» **PROBLEM**
The required answer is a copy of each line in the entries below that includes "المعدنية".

» **SOURCE INFORMATION**

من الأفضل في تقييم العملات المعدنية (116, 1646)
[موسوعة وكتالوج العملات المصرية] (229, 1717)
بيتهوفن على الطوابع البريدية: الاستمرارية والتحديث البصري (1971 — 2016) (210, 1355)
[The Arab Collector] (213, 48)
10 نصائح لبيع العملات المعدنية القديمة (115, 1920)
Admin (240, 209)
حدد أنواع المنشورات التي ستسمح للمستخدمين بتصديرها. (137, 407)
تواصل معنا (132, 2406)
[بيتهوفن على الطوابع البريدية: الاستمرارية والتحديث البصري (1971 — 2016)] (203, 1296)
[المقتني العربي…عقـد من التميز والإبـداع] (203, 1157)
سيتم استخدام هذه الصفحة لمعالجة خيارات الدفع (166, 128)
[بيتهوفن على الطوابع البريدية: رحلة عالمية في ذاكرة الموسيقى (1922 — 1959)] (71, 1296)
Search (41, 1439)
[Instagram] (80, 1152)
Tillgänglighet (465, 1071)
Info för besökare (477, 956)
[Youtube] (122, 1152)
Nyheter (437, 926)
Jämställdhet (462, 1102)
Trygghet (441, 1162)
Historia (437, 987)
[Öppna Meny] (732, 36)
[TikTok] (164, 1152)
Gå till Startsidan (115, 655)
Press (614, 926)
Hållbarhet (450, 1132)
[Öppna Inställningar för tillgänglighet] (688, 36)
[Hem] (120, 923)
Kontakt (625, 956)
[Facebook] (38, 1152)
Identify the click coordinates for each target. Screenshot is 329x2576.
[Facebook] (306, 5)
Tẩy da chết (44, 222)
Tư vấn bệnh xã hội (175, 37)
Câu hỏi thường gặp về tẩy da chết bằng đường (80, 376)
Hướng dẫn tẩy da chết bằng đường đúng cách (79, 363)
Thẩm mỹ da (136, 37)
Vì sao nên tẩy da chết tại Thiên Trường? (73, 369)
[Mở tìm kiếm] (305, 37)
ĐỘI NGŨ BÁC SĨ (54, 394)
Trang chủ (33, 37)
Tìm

» **TASK OUTPUT**
من الأفضل في تقييم العملات المعدنية (116, 1646)
10 نصائح لبيع العملات المعدنية القديمة (115, 1920)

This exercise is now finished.